### DOCUMENT SEGMENT
══════
Why does printf function ignore the latter \0? [duplicate] - c

This question already has answers here:
What happens if I do printf("one\0two");?
(4 answers)
How to print a string with embedded nulls so that "(null)" is substituted for '\0'
(4 answers)
Closed 3 years ago.
I am stuck with some features that \0 has.
I know that \0 is a null character and it is a term to indicate that the formal is a string.
int j;
j = printf("abcdef\0abcdefg\0");
printf("%d", j);
return 0;
When I tried to print "abcdef\0abcdefg\0" out, C would only print string 'abcdef' and '6' instead of both 'abcdef' and 'abcdefg' which would sum up to 13. Why does this happen?

"abcdef\0abcdefg\0", the string literal, is effectively a static, const (for all intents an purposes) char array and so it has an associated size that the compiler maintains:
#include <stdio.h>
#define S "abcdef\0abcdefg\0"
//^string literals implicitly add a(nother) hidden \0 at the end
int main()
{
printf("%zu\n", sizeof(S)); //prints 16
}
But arrays are treated specially in C and passing them as a parameter to a function or almost any operator converts them to a pointer to their first element.
Pointers do not have an associated size.
When you pass a char const* to a function (e.g., printf), the function receives just one number--the address of the first element.
The way printf and most string functions in C obtain the size is by counting character until the first '\0'.
If you pass a pointer to the first element of a char array that has explicit embedded zeros in it, then for a function that counts until the first '\0', the string effectively ends at the first '\0'.

A string in C is a sequence of characters followed by a NUL character, which is '\0'. There is no separate "length" field.
When a string appears as a literal, such as "hello", what actually gets stored in memory is:
'h', 'e', 'l', 'l', 'o', '\0'
So you can see that if your string itself contains a '\0', as far as any of the C standard library functions are concerned, that's the end of the string.
Once printf see the first '\0' in your string, it stops printing and returns, because that's the end of the format string. printf has no way of knowing that there's another string after the '\0'. Maybe there is--or maybe there's just random other program data in memory after that point. It can't tell the difference.
If you want to actually print the '\0' characters, then you need to have some other way to track the "real" length of the string and use a function that accepts that length as a parameter. Alternately you could add the '\0' characters during the formatting process by specifying %c in the format string and passing 0 as the character value.

Here
j = printf("abcdef\0abcdefg\0"); /* printf stops printing once \0 encounters hence it prints abcdef */
printf() starts printing from base address of string literal "abcdef\0abcdefg\0" i.e from a until first \0 char encounters. So it prints abcdef.
-----------------------------------------------------------------
| a | b | c | d | e | f | \0 | a | b | c | d | e | f | f | g | \0 |
-----------------------------------------------------------------
0x100 0x101 ...............| 0x100 - assume this as base address of the string literal
| |
starts printing when printf sees
from 0x100 memory first \0
location it stops the printing & returns.
And then printf() returns number of printable characters i.e 6.
══════
### STORED DATA
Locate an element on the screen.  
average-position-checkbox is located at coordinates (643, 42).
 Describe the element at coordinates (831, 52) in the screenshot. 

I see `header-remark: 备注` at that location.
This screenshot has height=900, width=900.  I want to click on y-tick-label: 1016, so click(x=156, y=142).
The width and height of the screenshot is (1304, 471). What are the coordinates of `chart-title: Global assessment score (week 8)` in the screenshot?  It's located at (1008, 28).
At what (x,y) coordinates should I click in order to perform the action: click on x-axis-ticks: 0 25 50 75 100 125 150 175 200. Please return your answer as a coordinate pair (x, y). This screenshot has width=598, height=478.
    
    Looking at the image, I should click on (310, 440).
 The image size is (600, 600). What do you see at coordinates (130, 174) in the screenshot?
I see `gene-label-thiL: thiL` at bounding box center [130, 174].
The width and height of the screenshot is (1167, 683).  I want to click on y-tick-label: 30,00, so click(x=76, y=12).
══════
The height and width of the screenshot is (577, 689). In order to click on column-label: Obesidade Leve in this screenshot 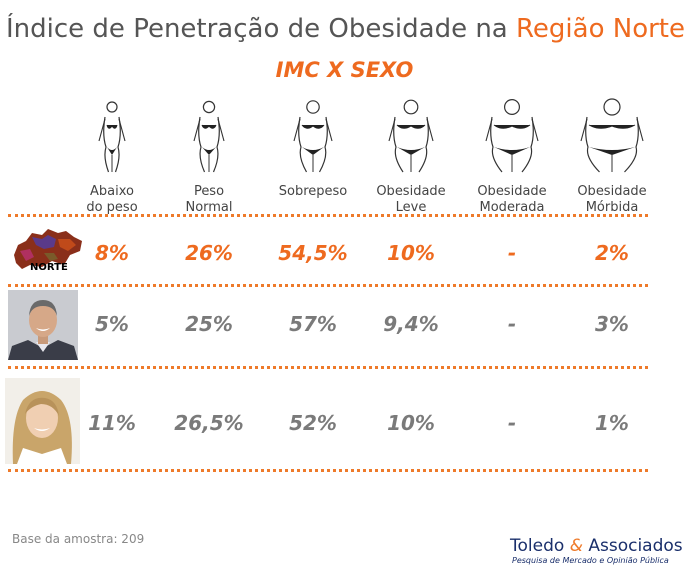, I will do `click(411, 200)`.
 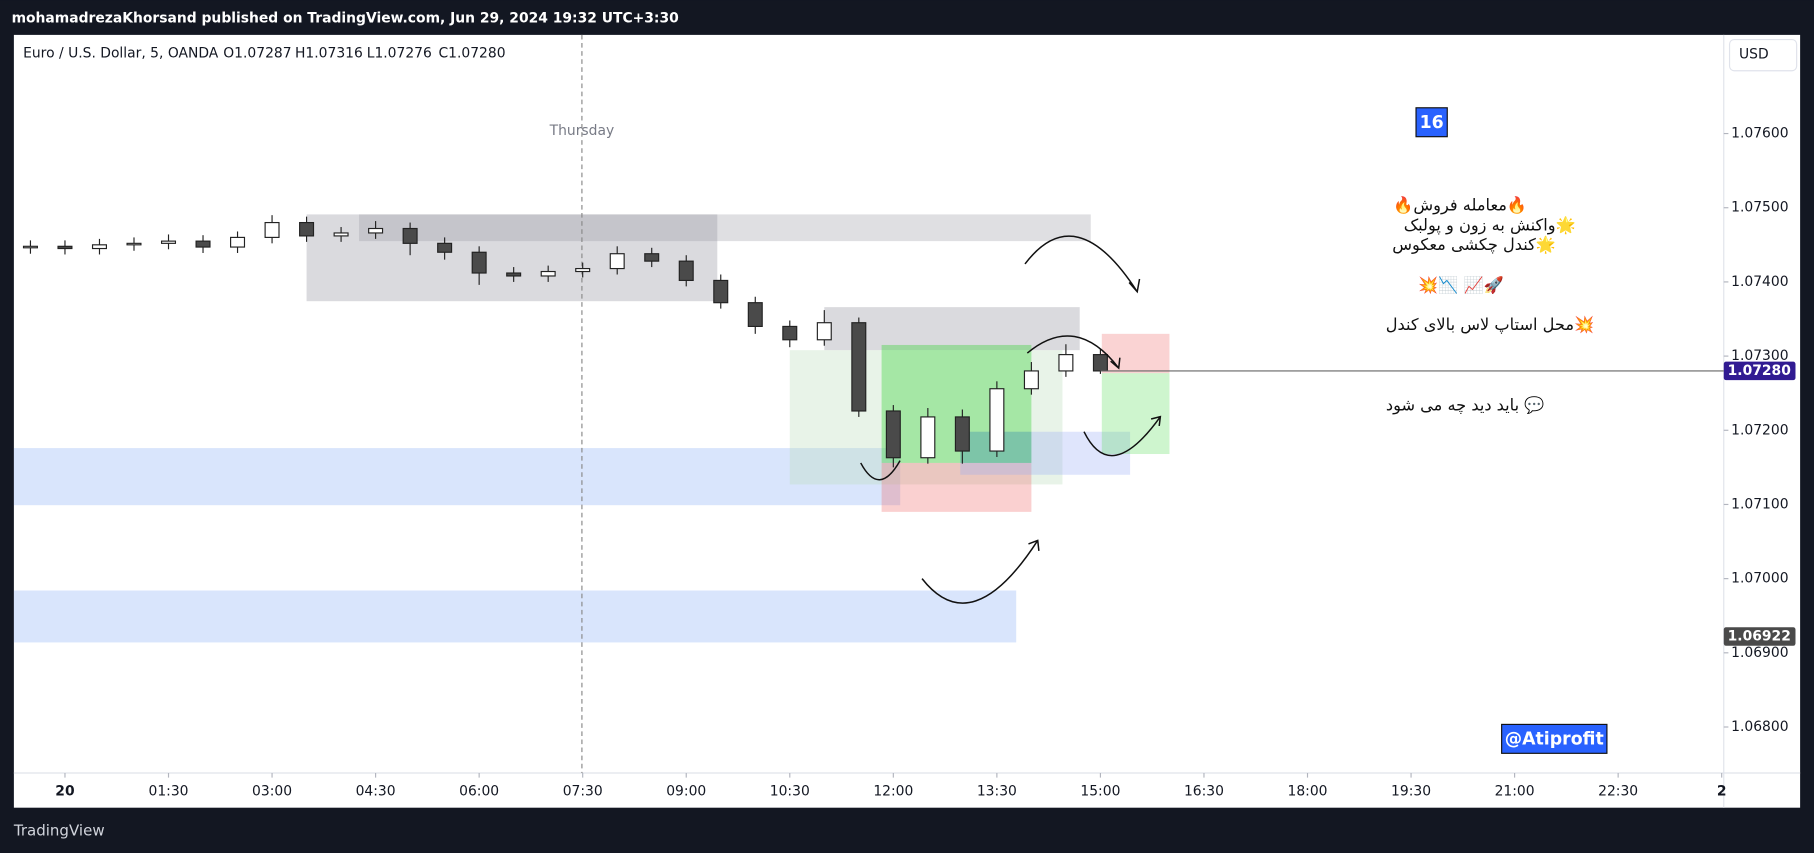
══════
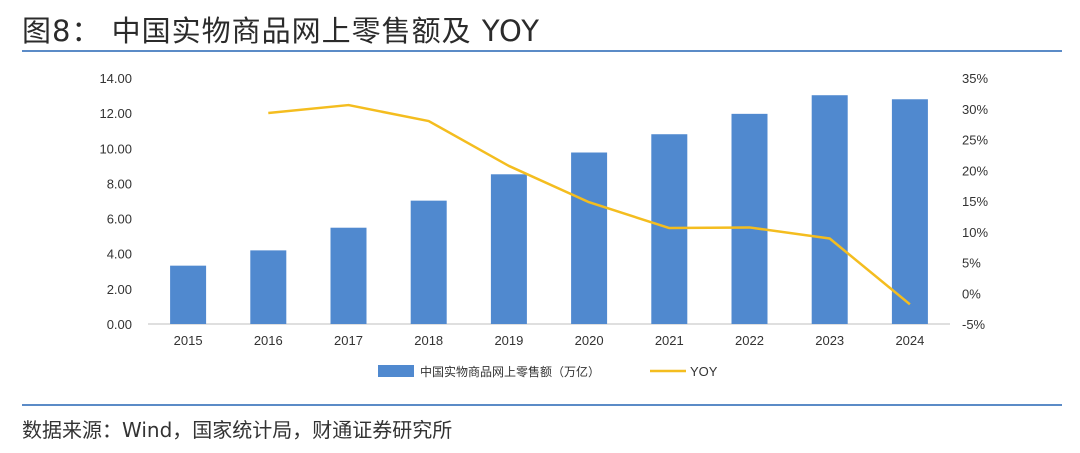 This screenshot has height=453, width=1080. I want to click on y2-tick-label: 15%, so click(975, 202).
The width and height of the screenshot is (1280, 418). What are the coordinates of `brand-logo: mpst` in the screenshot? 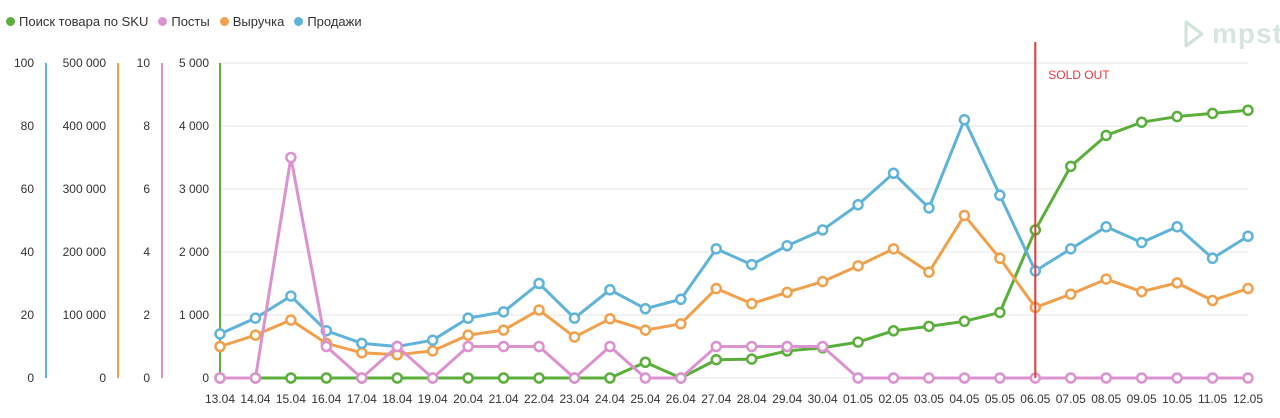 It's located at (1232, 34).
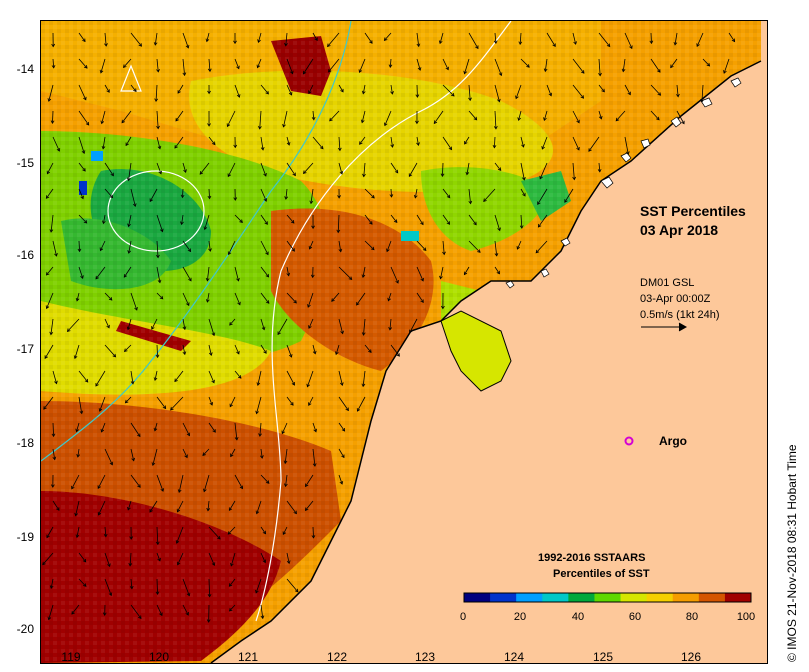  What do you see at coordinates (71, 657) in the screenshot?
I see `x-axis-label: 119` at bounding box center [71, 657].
══════
### EXERCISES
a) List, in order, every character that the C forum thread says is stored in memory for the string literal "hello".
b) Please write out the records from the line with "Describe the element" to the line with "The width and height of the screenshot is (1167, 683).", including both of those lines.

### ANSWERS TO THE EXERCISES
a) 'h', 'e', 'l', 'l', 'o', '\0'

b)
 Describe the element at coordinates (831, 52) in the screenshot. 

I see `header-remark: 备注` at that location.
This screenshot has height=900, width=900.  I want to click on y-tick-label: 1016, so click(x=156, y=142).
The width and height of the screenshot is (1304, 471). What are the coordinates of `chart-title: Global assessment score (week 8)` in the screenshot?  It's located at (1008, 28).
At what (x,y) coordinates should I click in order to perform the action: click on x-axis-ticks: 0 25 50 75 100 125 150 175 200. Please return your answer as a coordinate pair (x, y). This screenshot has width=598, height=478.
    
    Looking at the image, I should click on (310, 440).
 The image size is (600, 600). What do you see at coordinates (130, 174) in the screenshot?
I see `gene-label-thiL: thiL` at bounding box center [130, 174].
The width and height of the screenshot is (1167, 683).  I want to click on y-tick-label: 30,00, so click(x=76, y=12).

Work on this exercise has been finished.